Provided data:
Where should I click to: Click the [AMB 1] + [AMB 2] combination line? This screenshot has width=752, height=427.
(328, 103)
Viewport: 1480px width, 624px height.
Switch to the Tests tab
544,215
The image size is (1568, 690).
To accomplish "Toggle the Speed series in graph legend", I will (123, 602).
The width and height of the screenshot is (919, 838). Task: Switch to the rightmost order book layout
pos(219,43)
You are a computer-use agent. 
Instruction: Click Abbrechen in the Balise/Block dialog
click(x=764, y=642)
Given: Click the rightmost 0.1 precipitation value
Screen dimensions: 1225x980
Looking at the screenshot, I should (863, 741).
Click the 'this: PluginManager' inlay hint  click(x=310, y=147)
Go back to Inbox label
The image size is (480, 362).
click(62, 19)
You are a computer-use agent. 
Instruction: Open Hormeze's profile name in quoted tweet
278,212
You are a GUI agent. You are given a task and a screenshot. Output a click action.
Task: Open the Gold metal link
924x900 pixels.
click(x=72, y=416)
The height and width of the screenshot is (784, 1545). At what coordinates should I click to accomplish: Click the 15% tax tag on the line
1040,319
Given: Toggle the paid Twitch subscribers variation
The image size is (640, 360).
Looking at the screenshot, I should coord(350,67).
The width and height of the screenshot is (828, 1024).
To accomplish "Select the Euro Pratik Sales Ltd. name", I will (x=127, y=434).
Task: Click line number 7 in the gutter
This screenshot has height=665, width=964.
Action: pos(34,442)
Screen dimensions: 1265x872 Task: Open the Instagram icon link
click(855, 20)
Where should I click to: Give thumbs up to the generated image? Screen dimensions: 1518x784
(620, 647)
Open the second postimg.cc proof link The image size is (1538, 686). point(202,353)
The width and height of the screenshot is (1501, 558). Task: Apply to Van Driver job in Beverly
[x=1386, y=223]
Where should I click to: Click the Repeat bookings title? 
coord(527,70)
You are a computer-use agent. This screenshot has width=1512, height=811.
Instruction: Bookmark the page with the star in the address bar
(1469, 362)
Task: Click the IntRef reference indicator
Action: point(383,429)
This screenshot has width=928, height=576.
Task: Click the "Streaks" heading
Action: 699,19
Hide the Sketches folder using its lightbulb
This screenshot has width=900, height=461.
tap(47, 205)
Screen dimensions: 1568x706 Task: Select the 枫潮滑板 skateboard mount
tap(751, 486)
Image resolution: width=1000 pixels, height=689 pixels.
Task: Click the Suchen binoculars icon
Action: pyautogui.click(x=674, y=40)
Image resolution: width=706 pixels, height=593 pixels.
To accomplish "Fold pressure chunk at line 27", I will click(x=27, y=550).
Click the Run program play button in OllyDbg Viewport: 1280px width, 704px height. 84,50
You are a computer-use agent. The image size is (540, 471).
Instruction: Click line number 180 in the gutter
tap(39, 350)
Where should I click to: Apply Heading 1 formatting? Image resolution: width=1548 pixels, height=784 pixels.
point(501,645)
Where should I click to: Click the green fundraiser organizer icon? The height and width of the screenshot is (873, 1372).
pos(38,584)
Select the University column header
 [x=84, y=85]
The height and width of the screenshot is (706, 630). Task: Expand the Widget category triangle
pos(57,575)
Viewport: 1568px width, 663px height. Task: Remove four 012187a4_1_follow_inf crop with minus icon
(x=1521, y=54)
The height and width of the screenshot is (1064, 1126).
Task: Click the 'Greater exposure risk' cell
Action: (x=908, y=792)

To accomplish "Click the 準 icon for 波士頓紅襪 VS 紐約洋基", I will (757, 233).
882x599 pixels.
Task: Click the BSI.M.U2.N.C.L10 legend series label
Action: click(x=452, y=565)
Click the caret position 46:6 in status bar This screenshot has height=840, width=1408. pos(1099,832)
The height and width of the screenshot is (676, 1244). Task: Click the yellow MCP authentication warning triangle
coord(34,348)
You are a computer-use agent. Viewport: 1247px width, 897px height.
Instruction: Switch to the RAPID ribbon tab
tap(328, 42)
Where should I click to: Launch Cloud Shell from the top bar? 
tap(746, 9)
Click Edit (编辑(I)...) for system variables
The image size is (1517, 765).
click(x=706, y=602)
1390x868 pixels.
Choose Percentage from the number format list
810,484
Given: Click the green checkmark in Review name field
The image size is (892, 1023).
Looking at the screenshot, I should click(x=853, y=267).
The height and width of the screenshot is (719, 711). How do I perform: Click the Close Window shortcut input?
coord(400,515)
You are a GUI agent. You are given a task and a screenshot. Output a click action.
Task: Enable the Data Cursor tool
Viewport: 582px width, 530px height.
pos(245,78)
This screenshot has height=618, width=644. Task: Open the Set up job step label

Exercise description: Print the rows exactly as they appear, from the line containing "Given: Toggle the" through the line containing "will (x=127, y=434).", with both of those lines included.

Solution to this task:
Given: Toggle the paid Twitch subscribers variation
The image size is (640, 360).
Looking at the screenshot, I should coord(350,67).
The width and height of the screenshot is (828, 1024).
To accomplish "Select the Euro Pratik Sales Ltd. name", I will (x=127, y=434).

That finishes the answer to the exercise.